Melman has now substantially relieved those worries. In Melman, the First Department held that Bennett merely requires a summary judgment motion on a City HRL claim to “be analyzed both under the McDonnell Douglas framework and the somewhat different ‘mixed motive’ framework.” But Melman makes clear that both these approaches require a City HRL plaintiff to produce actual evidence of discrimination in order to survive summary judgment, at least where an employer proffers a legitimate non-discriminatory reason for its actions. Under the McDonnell Douglas method, a plaintiff must produce evidence showing “both that the stated reasons were false and that discrimination was the real reason” for the challenged employment decision. (emphasis supplied) Under the similar “mixed motive” approach, a plaintiff must produce evidence showing that the action “was more likely than not based in whole or in part on discrimination.” Accordingly, Melman makes clear that, notwithstanding the City HRL’s “uniquely broad and remedial purposes,” a plaintiff cannot survive summary judgment without “com[ing] forward with evidence from which a jury could reasonably find that the challenged actions were motivated, either in whole or in part” by discrimination. It is not enough for a plaintiff to impeach one non-discriminatory reason with evidence of a different non-discriminatory reason.

Melman is important for another reason as well. In discrimination cases, plaintiffs often try to manufacture issues of fact by arguing that the challenged adverse employment action was unfair, unwise or ill-considered. Melman reiterates that questioning an employer’s decision “as contrary to sound business or economic policy” does not support an inference of discrimination. This is because courts “should not sit as a super-personnel department that reexamines an entity’s business decisions.” Consequently, it is irrelevant if the employer supplies “a good reason, a bad reason, or a petty one,” for its acts, provided the “stated reason . . . was nondiscriminatory.”
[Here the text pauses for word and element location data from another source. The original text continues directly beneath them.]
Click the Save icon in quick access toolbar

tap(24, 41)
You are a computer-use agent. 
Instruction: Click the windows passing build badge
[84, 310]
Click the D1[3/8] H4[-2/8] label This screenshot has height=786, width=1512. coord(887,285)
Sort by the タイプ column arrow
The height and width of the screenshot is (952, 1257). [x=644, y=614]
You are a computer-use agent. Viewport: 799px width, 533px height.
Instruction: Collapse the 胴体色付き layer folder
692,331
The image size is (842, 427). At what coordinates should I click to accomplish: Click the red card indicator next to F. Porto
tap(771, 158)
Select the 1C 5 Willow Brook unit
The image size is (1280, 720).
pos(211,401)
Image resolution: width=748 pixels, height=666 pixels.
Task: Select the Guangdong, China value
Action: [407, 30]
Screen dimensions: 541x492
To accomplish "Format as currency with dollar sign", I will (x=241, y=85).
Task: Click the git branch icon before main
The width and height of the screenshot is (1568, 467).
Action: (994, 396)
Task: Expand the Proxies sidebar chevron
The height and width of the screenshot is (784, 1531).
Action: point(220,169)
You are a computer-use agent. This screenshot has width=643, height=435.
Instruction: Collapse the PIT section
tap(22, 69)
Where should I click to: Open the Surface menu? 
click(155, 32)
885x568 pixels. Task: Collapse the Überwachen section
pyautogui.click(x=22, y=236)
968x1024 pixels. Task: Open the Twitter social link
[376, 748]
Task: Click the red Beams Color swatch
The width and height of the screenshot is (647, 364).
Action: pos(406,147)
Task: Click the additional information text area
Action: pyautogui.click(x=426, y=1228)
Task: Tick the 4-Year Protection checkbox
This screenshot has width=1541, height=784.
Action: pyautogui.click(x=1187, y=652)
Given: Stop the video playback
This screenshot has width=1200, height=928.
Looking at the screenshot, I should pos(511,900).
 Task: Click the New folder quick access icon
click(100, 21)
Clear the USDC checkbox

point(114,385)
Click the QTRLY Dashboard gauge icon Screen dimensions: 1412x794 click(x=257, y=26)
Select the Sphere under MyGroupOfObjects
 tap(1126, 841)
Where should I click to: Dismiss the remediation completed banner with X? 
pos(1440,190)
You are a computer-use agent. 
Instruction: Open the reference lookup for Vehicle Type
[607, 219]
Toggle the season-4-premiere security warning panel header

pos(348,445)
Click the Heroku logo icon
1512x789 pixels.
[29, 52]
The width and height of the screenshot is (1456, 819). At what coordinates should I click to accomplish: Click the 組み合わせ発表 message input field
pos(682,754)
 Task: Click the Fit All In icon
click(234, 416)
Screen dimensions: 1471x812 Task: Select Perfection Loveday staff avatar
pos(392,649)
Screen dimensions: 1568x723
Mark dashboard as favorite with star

Through its holdings, Melman effectively brings the City HRL closer to the familiar standards applied to federal and state discrimination claims on summary judgment. As such, Melman makes clear that, while the City HRL must be given the broad remedial reading it is intended to have, neither will plaintiffs be able to avoid summary judgment when they cannot adduce evidentiary support of actual discriminatory or retaliatory treatment.

Melman may not be the last word. The New York Court of Appeals has never definitively opined on what summary judgment standard should be applied in City HRL claims. Melman may give it just that opportunity.